*Try it*. Everything from the line containing "Task: Tap the back arrow icon" to the end of the data must be duplicated word for word, and nothing else may appear.

*Source information*.
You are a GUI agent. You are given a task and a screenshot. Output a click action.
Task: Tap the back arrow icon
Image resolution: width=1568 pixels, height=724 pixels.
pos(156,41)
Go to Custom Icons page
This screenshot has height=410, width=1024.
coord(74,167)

*The answer*.
Task: Tap the back arrow icon
Image resolution: width=1568 pixels, height=724 pixels.
pos(156,41)
Go to Custom Icons page
This screenshot has height=410, width=1024.
coord(74,167)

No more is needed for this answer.